Replace zscaffold with your backend name in these files:
include/zscaffold_prefix_sum/zscaffold_prefix_sum_solver.hpp
include/zscaffold_prefix_sum/zscaffold_solver_registration.hpp
src/zscaffold_prefix_sum/zscaffold_prefix_sum.cpp
src/zscaffold_prefix_sum/registration/zscaffold_solver_registration.cpp
src/zscaffold_prefix_sum/CMakeLists.txt.scaffold
src/zscaffold_prefix_sum/registration/CMakeLists.txt.scaffold
src/zscaffold_prefix_sum/include/zscaffold_prefix_sum/internal/
This can be used to hold backend-specific helper code, kernels, or utilities.
The following existing files must be updated to register and dispatch your new backend:
src/CMakeLists.txt
src/common/solver_dispatch/solver_dispatch.cpp
src/common/solver_dispatch/CMakeLists.txt
src/common/arg_parser/arg_parser.cpp
src/common/arg_parser/CMakeLists.txt
Look for commented zscaffold items in these files to provide guidance on what needs to be added to each file.
Once you've implemented your concrete PrefixSumSolver and added registration, the new backend can be selected at runtime via the --backend CLI option.

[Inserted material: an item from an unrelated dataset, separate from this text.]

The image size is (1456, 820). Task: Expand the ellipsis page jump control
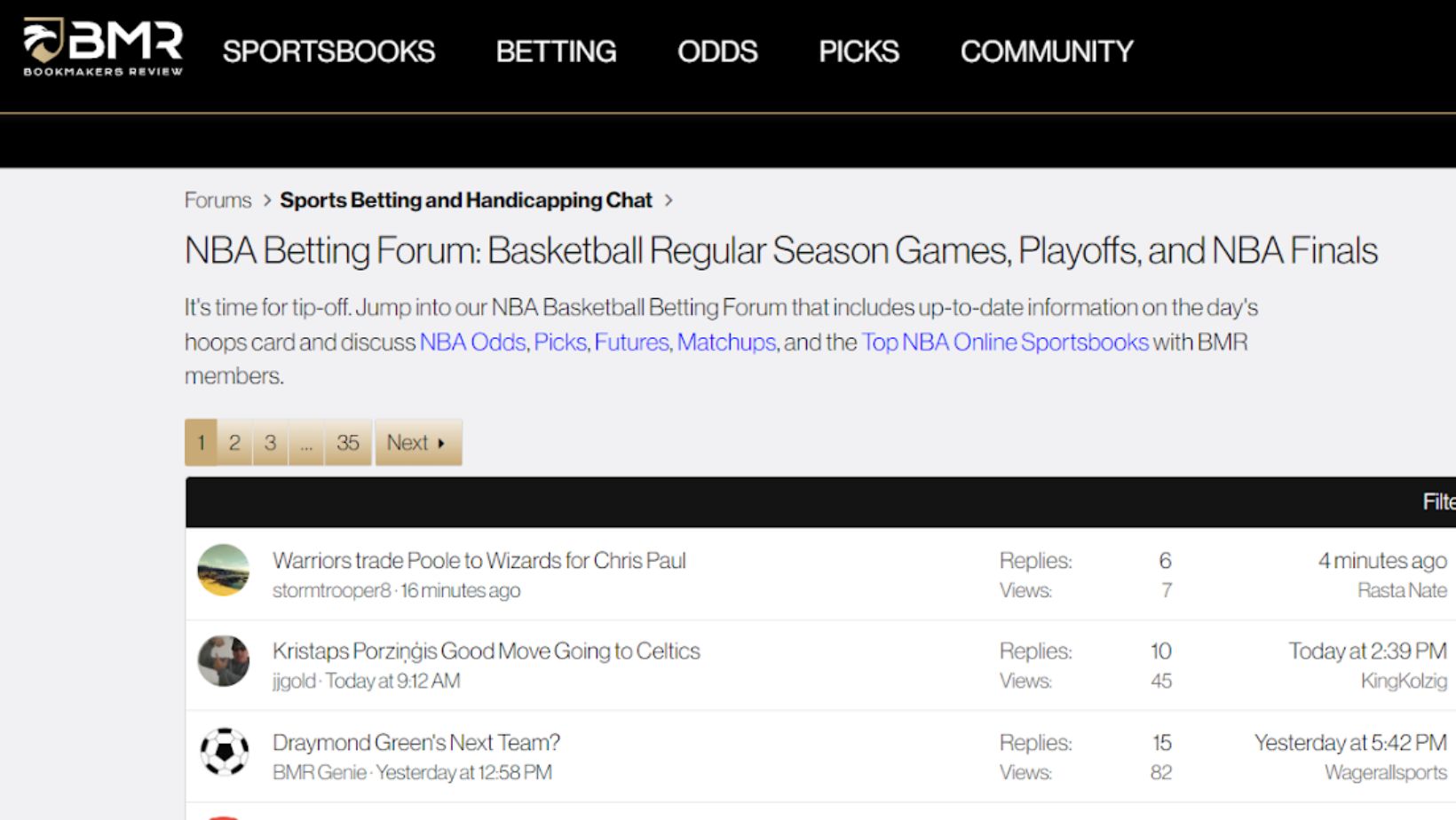tap(306, 443)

This project is functional and performs well on both MPI and CUDA backends, but several enhancements could be explored in the future to further improve performance and scalability:
-
Tiled Asynchronous Data Transfers (CUDA)
Currently, the entire input array is copied from host to device memory before any computation begins. This can result in noticeable overhead for large arrays. A potential improvement would be to load and process data in a tile-wise fashion using CUDA streams. By overlapping memory transfers and computation (e.g., using cudaMemcpyAsync and multiple streams), the pipeline could reduce idle time and increase overall throughput. -
Multi-GPU Support
For very large arrays, partitioning the workload across multiple GPUs could further reduce wall time. This would require extending the current logic to coordinate data distribution and aggregation between devices. -
Hybrid MPI + CUDA Execution While the current implementation supports either an MPI or CUDA backend, integrating both in a hybrid mode could allow for larger-scale deployment across distributed multi-GPU clusters.
-
Adaptive Chunk Size and Block Size Current chunk/block sizes are set statically. A profiling-based mechanism could tune these dynamically based on input array dimensions or hardware characteristics.
-
Benchmarking and Visualization Tools Adding more detailed benchmarking and visual output for prefix sum correctness and performance profiles (e.g., via Nsight or nvprof) could aid analysis and showcase performance gains clearly.
-
Error Handling and Robustness While basic CUDA error checks are included, deeper integration with tools like cuda-memcheck, guard patterns, and extended diagnostics could harden the kernel code.
-
Memory Alignment in CUDA Kernels: In the final steps of CUDA computation (during offset adjustments after copying tile results to global memory), we perform column-wise prefix sums on a buffer array. This buffer is currently stored in row-major order, which can lead to inefficient memory access when traversing column-wise. Switching to column-major storage or using pitched memory allocations could improve cache coherence and memory throughput for this step.
-
Dynamic Tiling Strategy: Currently, tile sizes are fixed at runtime. Adding logic to dynamically determine optimal tile dimensions based on input size and GPU architecture could further improve performance.
-
Hybrid Backends: For mid-sized arrays, a hybrid approach using both MPI and CUDA (e.g., CUDA per node + MPI between nodes) could deliver even better scalability.
-
Nsight Systems Tracing: Using Nsight Systems to trace kernel execution and memory transfer patterns may reveal additional optimization opportunities.
-
Simplified Backend Integration: While the plugin architecture is modular and extensible, adding a new backend currently requires editing several files and maintaining parallel CMake targets. A future improvement could automate or centralize backend registration, reducing boilerplate and improving developer ergonomics for extending the system.